+++ MATERIAL SHOWN +++

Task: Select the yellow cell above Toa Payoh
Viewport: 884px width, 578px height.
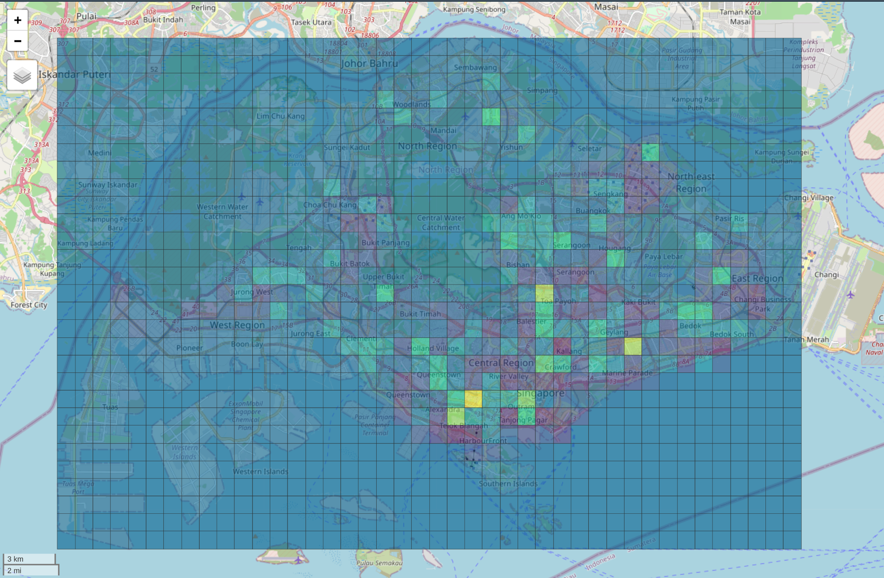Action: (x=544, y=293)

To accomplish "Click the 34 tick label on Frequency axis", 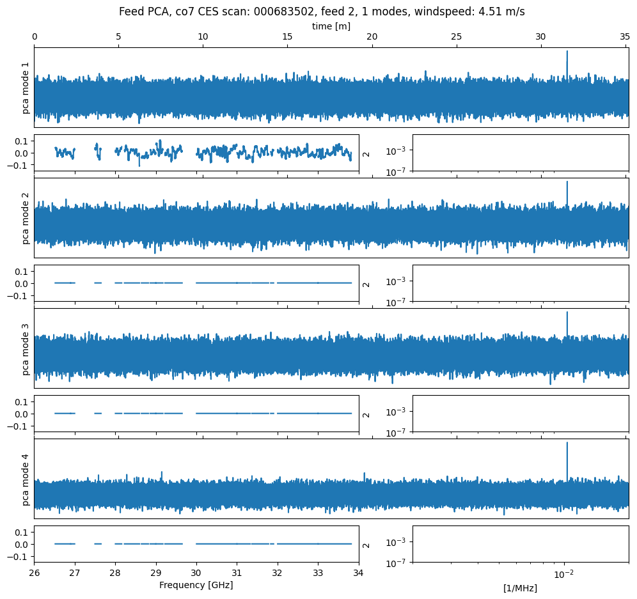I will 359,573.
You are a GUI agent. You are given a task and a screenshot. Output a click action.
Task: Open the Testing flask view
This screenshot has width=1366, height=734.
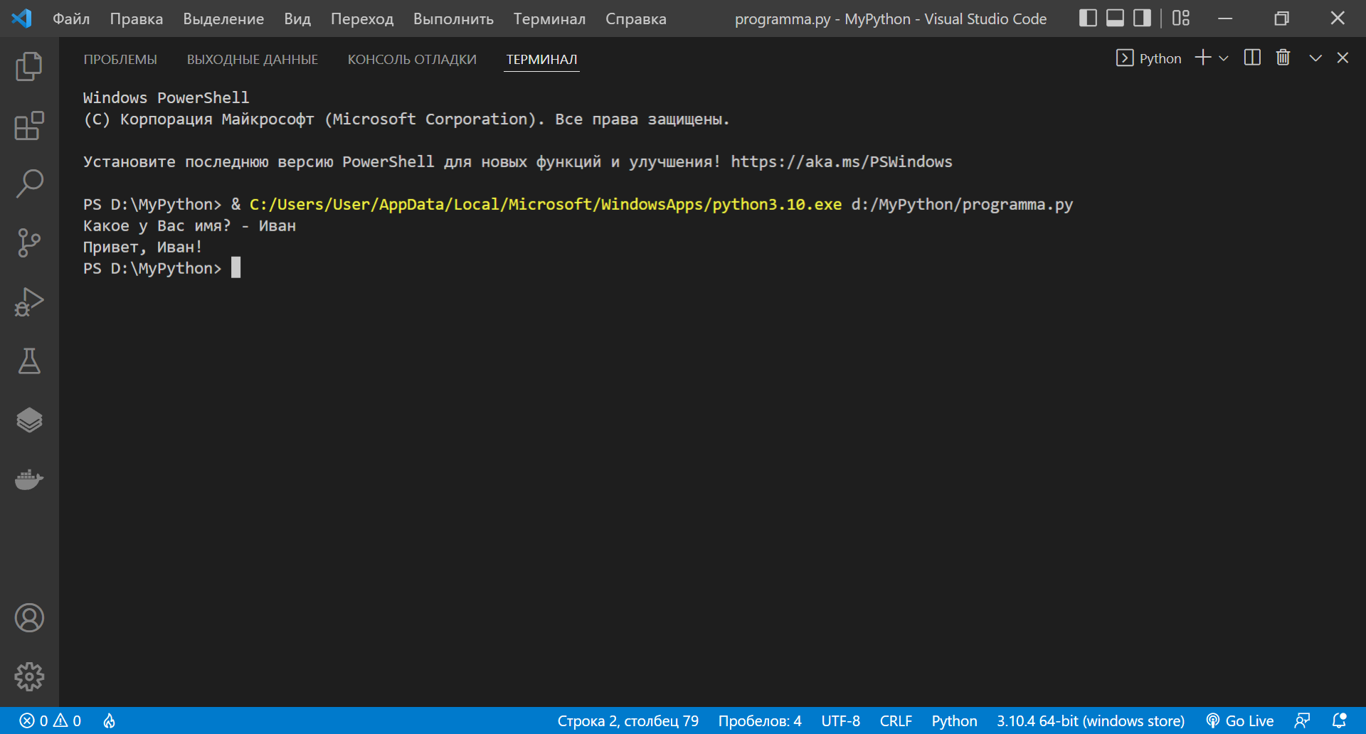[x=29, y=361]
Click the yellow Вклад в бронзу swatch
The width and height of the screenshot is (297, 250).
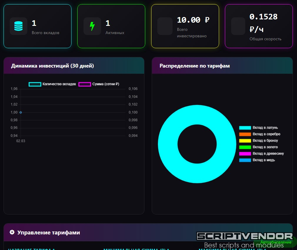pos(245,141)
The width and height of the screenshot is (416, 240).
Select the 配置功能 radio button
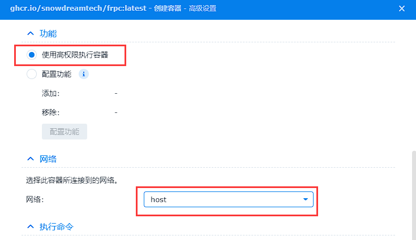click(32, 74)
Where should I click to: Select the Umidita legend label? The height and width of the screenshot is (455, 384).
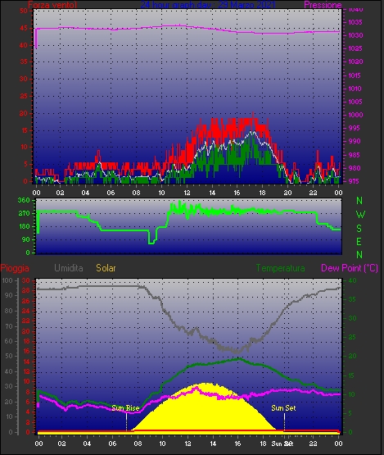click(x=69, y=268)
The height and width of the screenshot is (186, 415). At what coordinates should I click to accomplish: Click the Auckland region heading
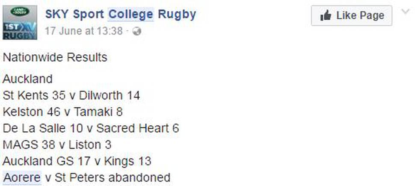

+++

> PROMPT
Duplicate the lines that start with the one containing "The width and height of the screenshot is (416, 240)." and continue through the end of the records, including both ends. Leave the pictures out of your answer.

> THE SOLUTION
The width and height of the screenshot is (416, 240).
Select the 配置功能 radio button
click(32, 74)
Where should I click to: Select the Umidita legend label? The height and width of the screenshot is (455, 384).
click(x=69, y=268)
The height and width of the screenshot is (186, 415). At what coordinates should I click to accomplish: Click the Auckland region heading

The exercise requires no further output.